Exercise material:
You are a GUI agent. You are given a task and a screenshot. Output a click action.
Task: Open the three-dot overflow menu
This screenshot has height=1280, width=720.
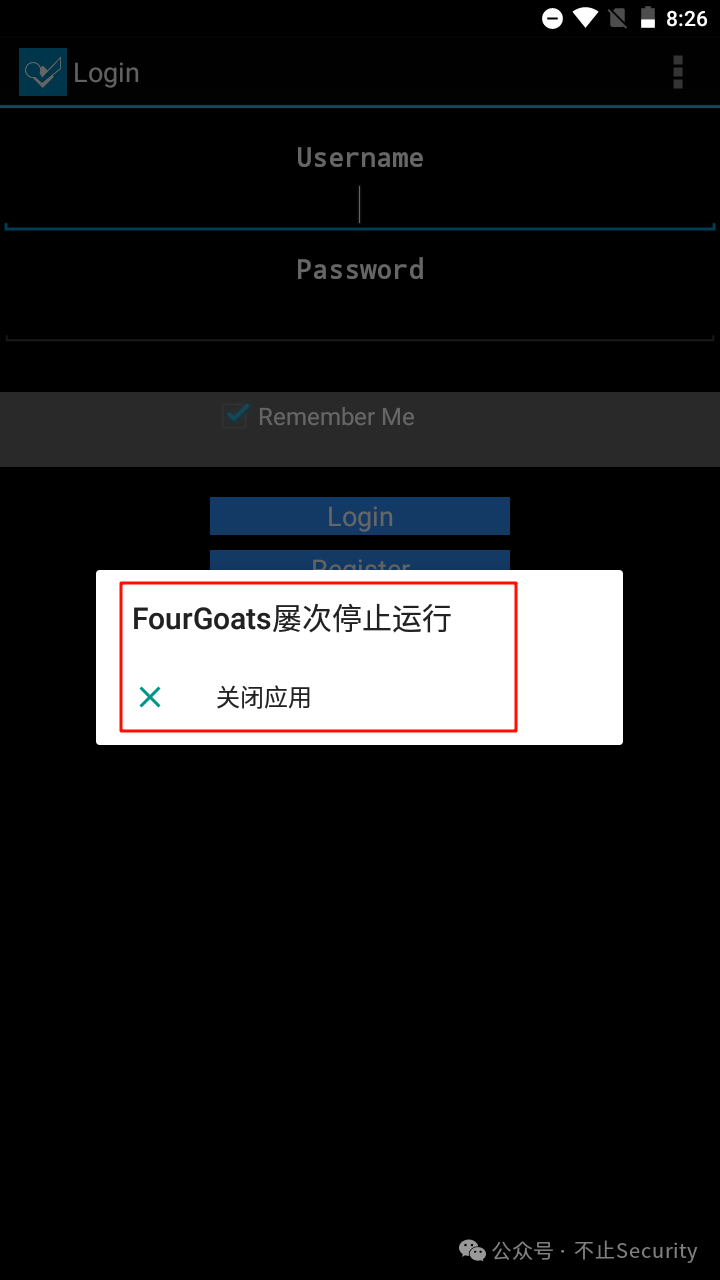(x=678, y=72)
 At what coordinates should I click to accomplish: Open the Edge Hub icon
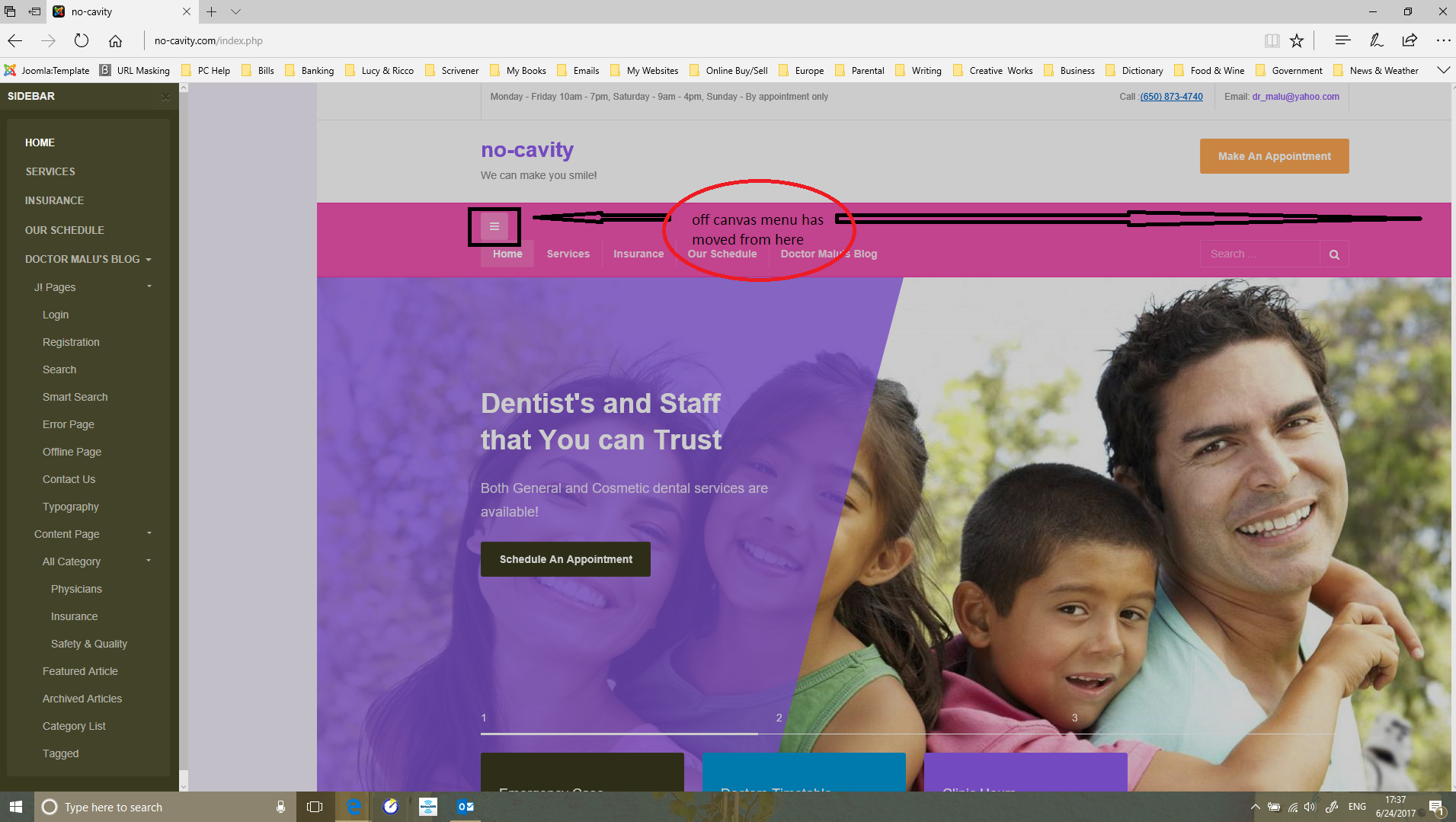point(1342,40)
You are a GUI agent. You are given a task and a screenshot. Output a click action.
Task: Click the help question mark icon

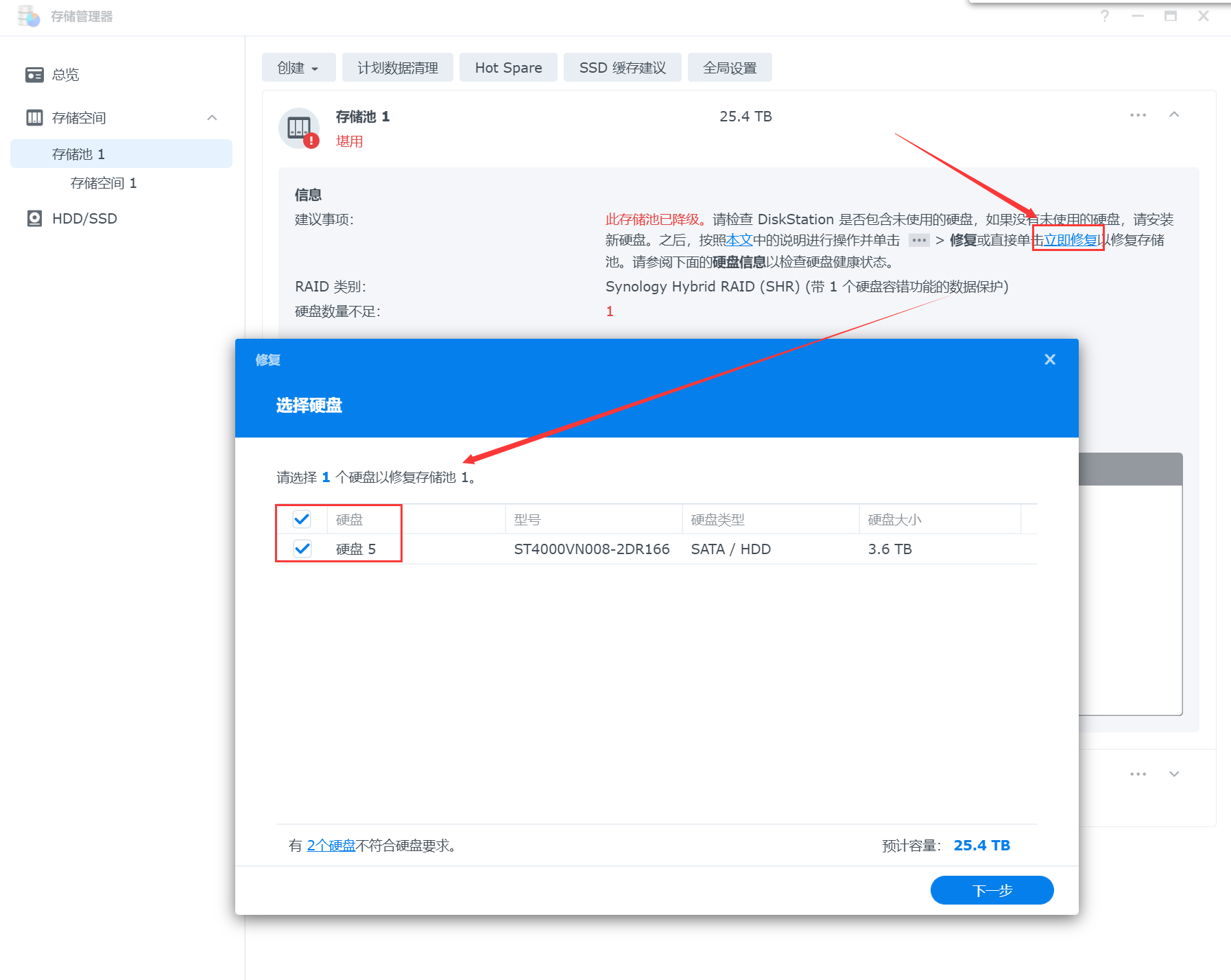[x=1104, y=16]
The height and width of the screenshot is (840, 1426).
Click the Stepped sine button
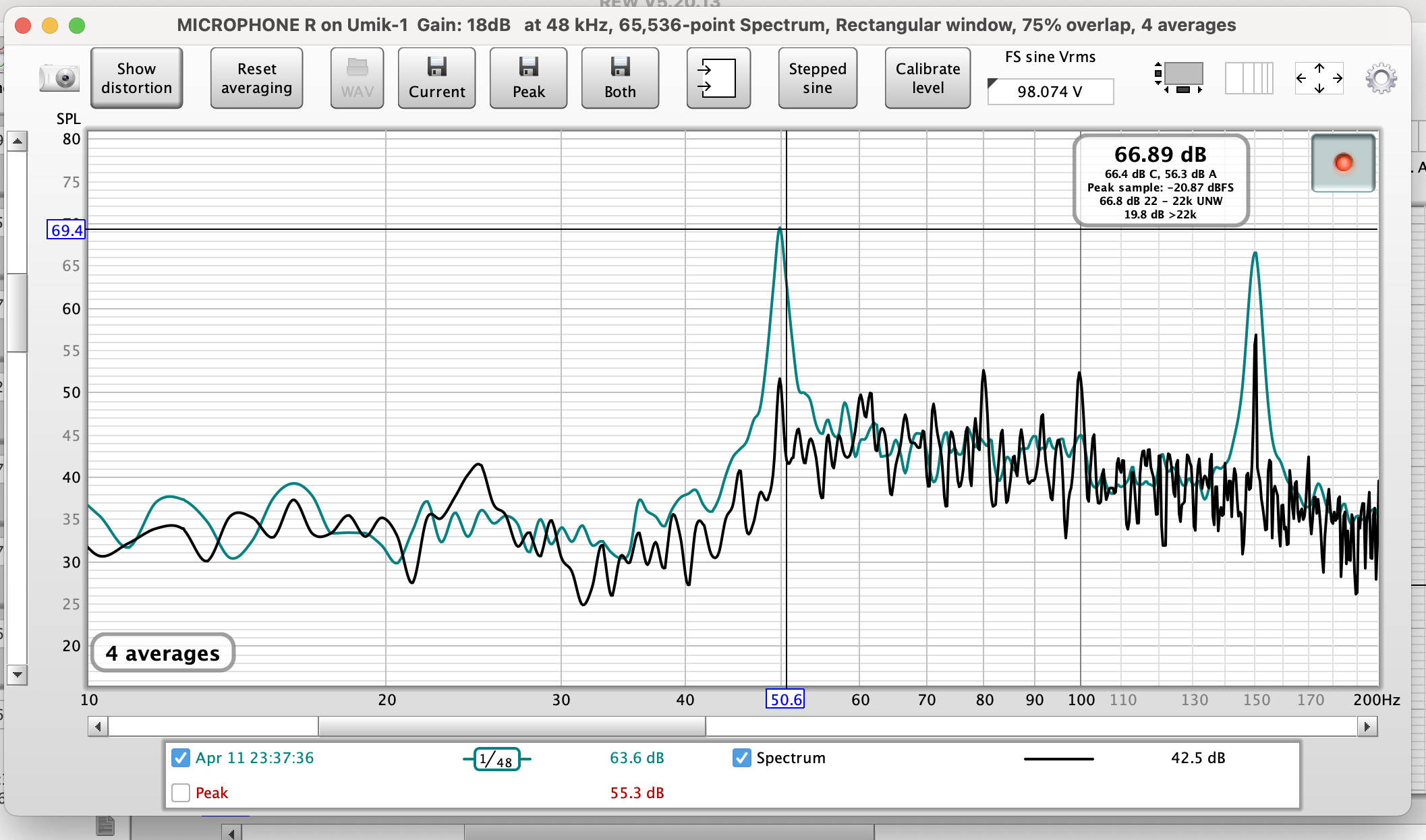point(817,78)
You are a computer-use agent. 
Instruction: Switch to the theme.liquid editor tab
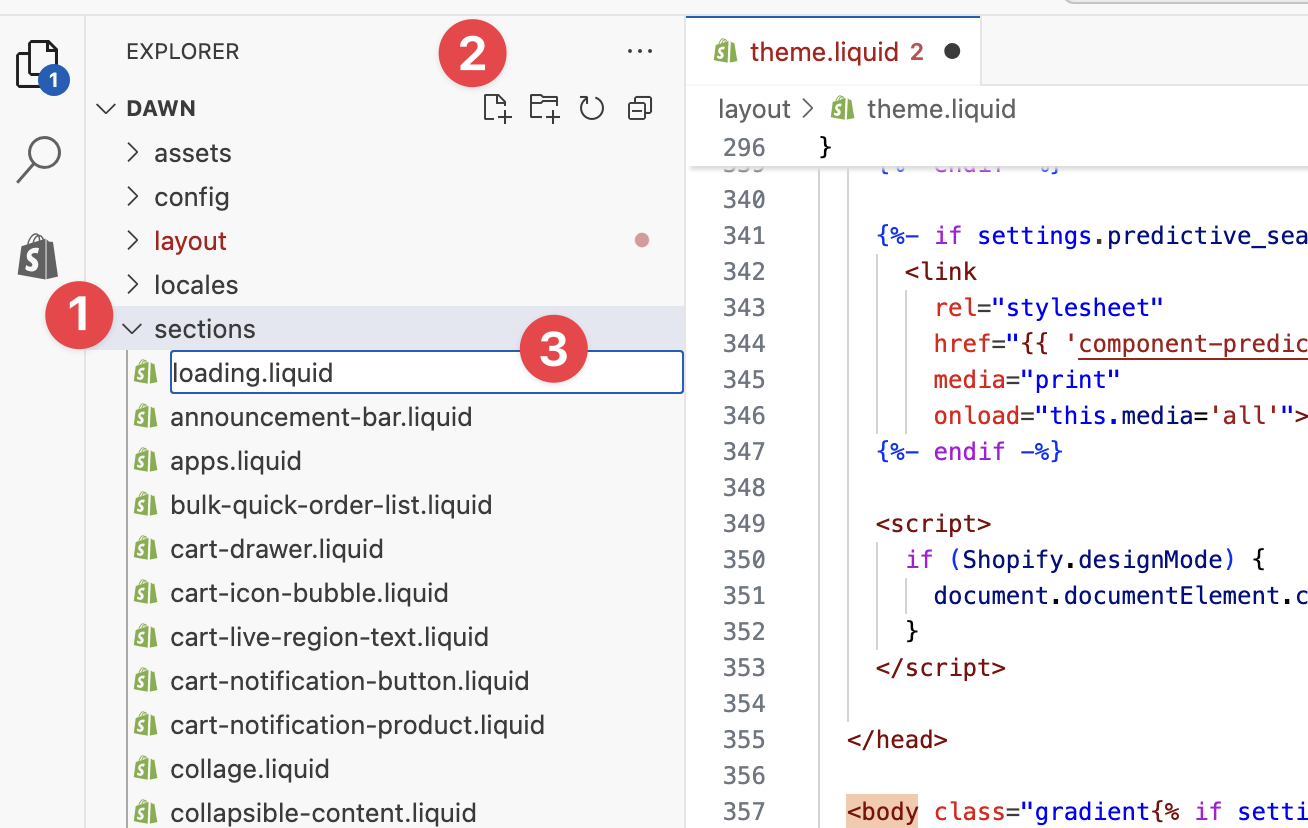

Required task: Rename "screenshot" to "screen image" throughout the part of the records that opens with the line containing "At what coordinates" and closes at the end of the records, keeping every other word as it stands. Omit the pictures from your answer.

Response to the exercise:
 At what coordinates should I click to accomplish: Open the Edge Hub icon
point(1342,40)
You are a GUI agent. You are given a task and a screen image. Output a click action.
Task: Click the help question mark icon

[x=1104, y=16]
The height and width of the screen image is (840, 1426).
Click the Stepped sine button
point(817,78)
You are a computer-use agent. 
Instruction: Switch to the theme.liquid editor tab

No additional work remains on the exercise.